Exercise requirements
#1 In the article on Syrian American activists, where does Masri work as an internist?
#2 Carry on the article on Syrian American activists, starting right after its final sentence.

Passage provided
——
Yisser Bittar is also pushing for action. The Silver Spring woman is an advocate in Washington for the Syrian American Council, lobbying U.S. officials to increase support for the opposition and testifying recently before the Helsinki Commission, chaired by Democratic Sen. Ben Cardin of Maryland, on the plight of Syrian refugees.
"The humanitarian crisis is something that needs to be highlighted," said Bittar, who took a group of young activists to her parents' homeland this year. "People are lacking literally everything. They're cutting down their olive groves for heating. They have no bread for weeks, and when they do get bread, the bread lines get hit by airstrikes."
The Syrian American Council maintains regular contact with the Supreme Military Council of the Free Syrian Army, the opposition force, and local administrative groups that attempt to provide government services in opposition-controlled areas.
In Washington, Bittar said, "we see ourselves as trying to magnify the voice of the Syrian people ... which is, 'We want a civil state, we want freedom, we want democracy.'"
Bittar, whose parents took her to Syria regularly when she was growing up, said she and her fellow activists were in Tell Rifaat, a suburb of Aleppo, this year when a government plane dropped explosives 500 yards away, killing 18 people.
"I'm just in awe of these people when I think about what they're facing and the fact that they're still protesting," she says. "Their conviction is unbelievable."
Masri, an internist at Harbor Hospital in Baltimore, visited his parents' native Aleppo a couple of times growing up, but did not really connect with it. Syria, he thought, "was a corrupted country and people seemed to be happy with it."
When Syrians began protesting, he found ways to get involved: spreading support on Facebook and Twitter, raising money for Islamic Relief USA and Life for Relief and Development, and, finally, traveling with the Syrian American Medical Society to treat the sick and wounded.
He entered Northern Syria from Turkey, he said, slogging through a muddy forest to reach the makeshift field hospital near Latakia that had been opened by a mechanic — the only person in the village capable of tying off wounds.
By the time Masri arrived, the hospital had oxygen, an older-model electrocardiograph and a narrow range of medicines. In some cases, he said, it was not enough to save patients he could have treated easily in Baltimore.
——
Data listing
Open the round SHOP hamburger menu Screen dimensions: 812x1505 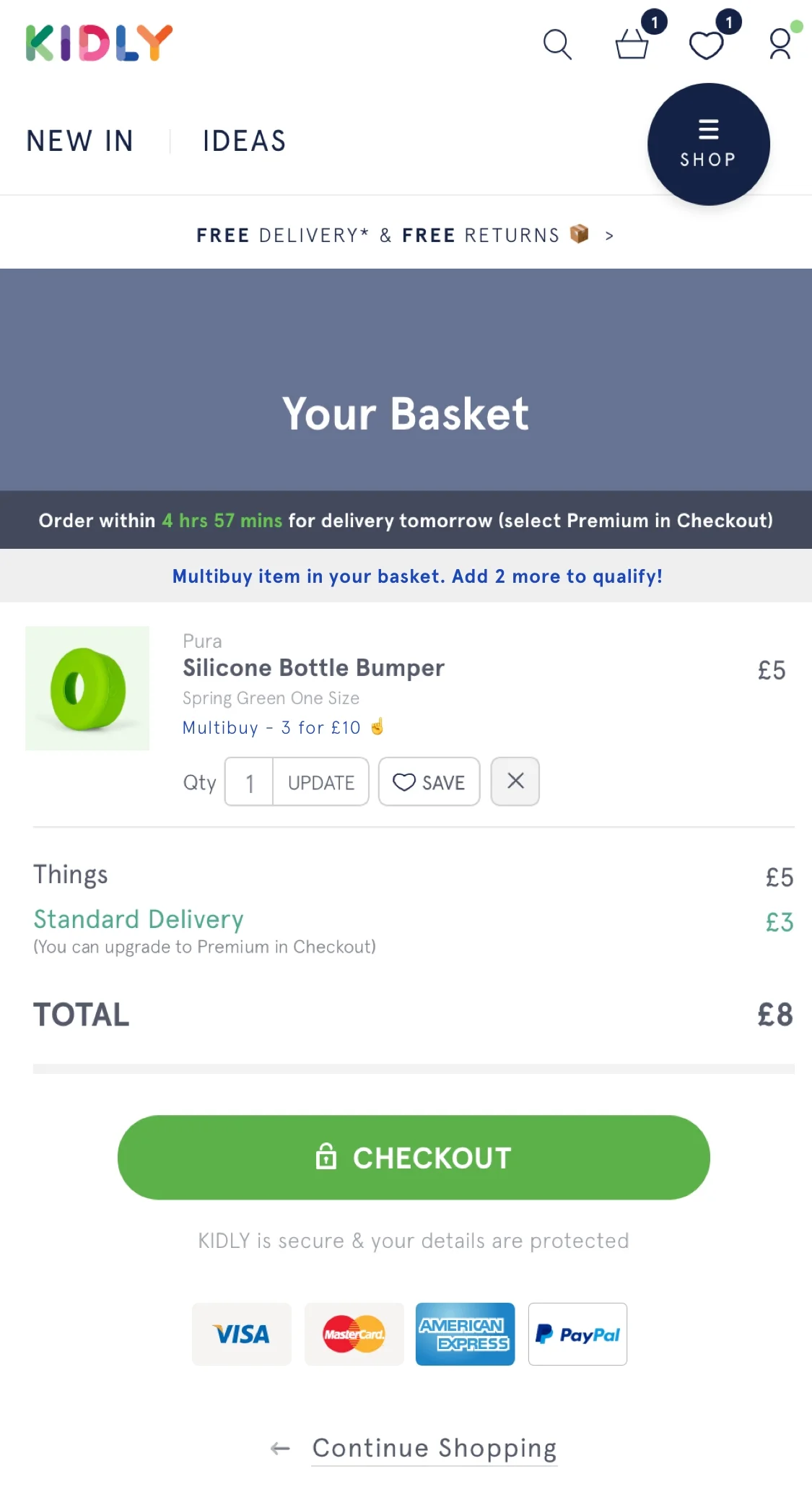709,144
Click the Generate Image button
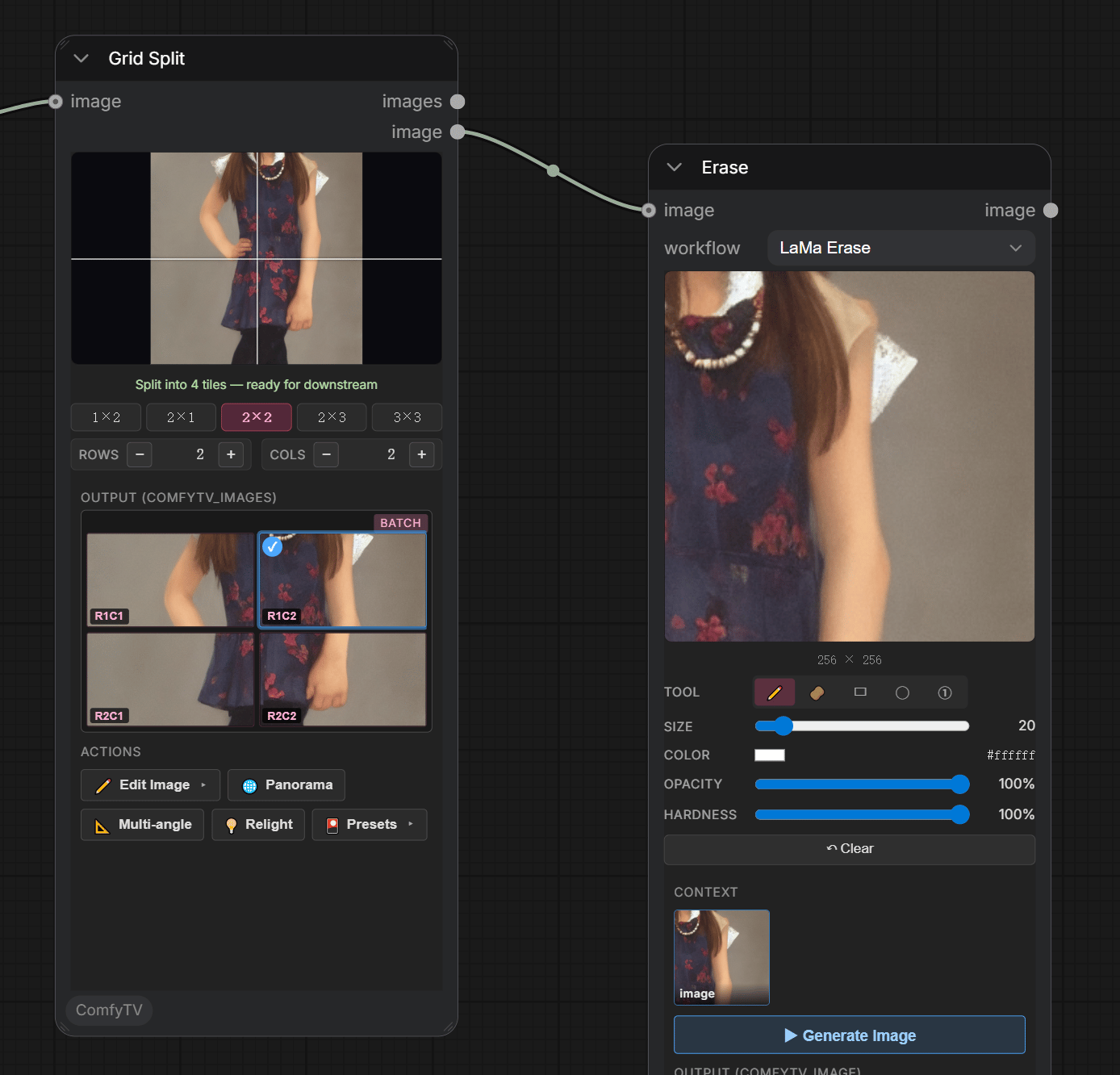Screen dimensions: 1120x1075 [x=850, y=1035]
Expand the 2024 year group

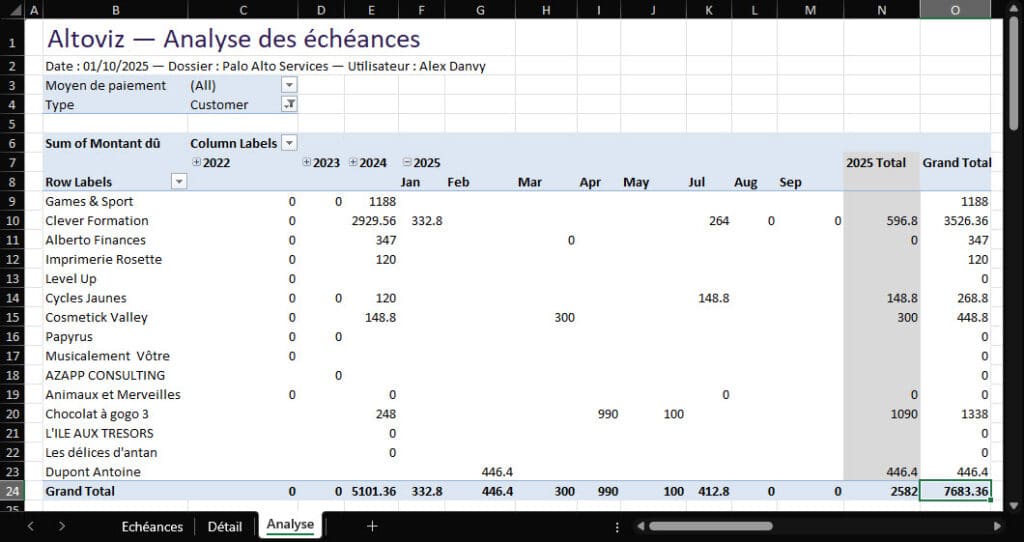pyautogui.click(x=353, y=162)
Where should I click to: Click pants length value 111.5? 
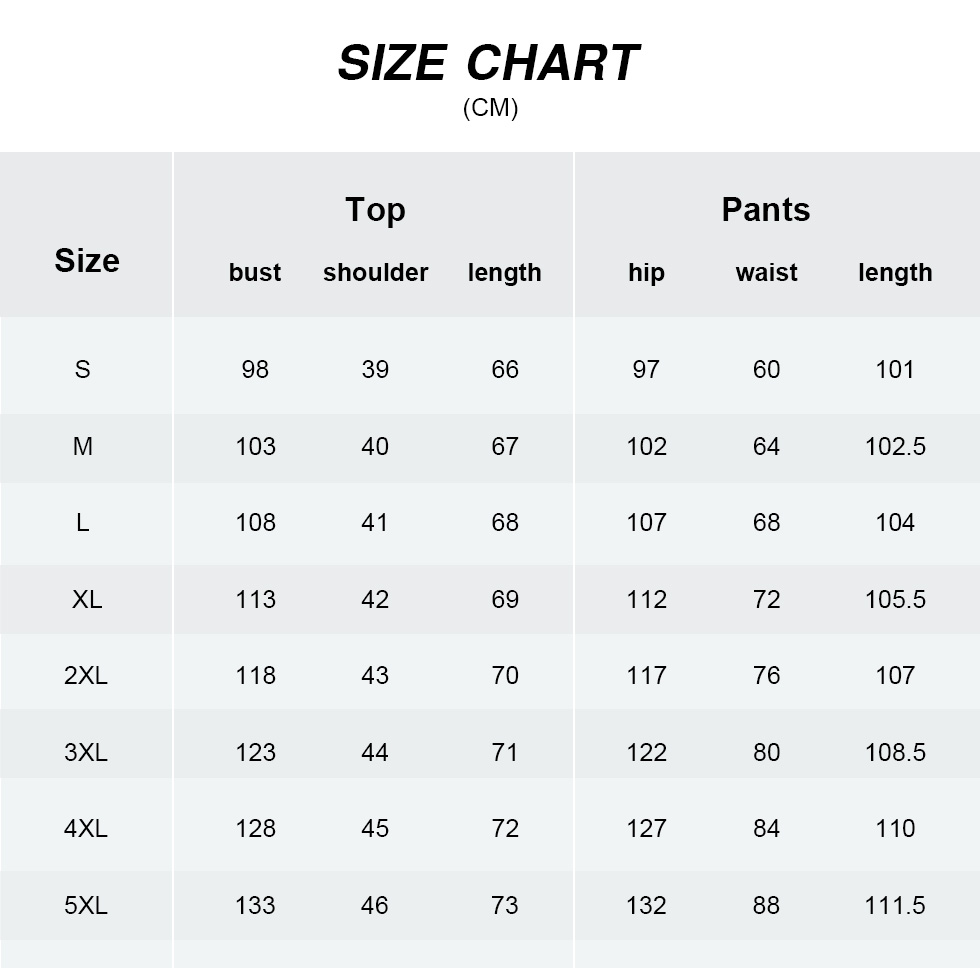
——
Answers to the exercise
#1 Harbor Hospital in Baltimore.

#2
He saw 70 to 100 patients per day, he said, many with chronic diseases such as hypertension or diabetes, others with hepatitis-A from contaminated water or hypothermia from the cold.
"Training in the United States, you hear about maybe a homeless guy going to the hospital with frostbite," he said. But Syria "was beyond what even in my wildest dreams I could imagine. ... The number of kids dead, just dead, from being cold, was overwhelming."
Steady aerial bombing brought more wounded.
Masri was playing soccer with a group of children at the start of one bombing. He tried to cut the game short.
"They said, 'Uncle, it's all right,'" he recalled. "It should never be normal for my 9-year-old nephew to get used to bombing. Here, if a shooting happens in Newtown, Conn., we console them in Texas. Yet there, it's fine to continue the game."
Masri travels around North America in his spare time, speaking in New England, Texas, California and Canada, raising money and asking hospitals to donate medicine and equipment. He plans to return to Syria in November.
Masri believes the United States is missing an opportunity to win the trust of Syrians and to help shape a post-Assad state. He wants Washington to arm the Free Syrian Army and to lead an effort to impose a no-fly zone over Syria.
"As much as the Syrian people appreciate aid, it doesn't change the situation on the ground," he said. "Without more weapons, without a no-fly zone, any advance you make, they bomb you."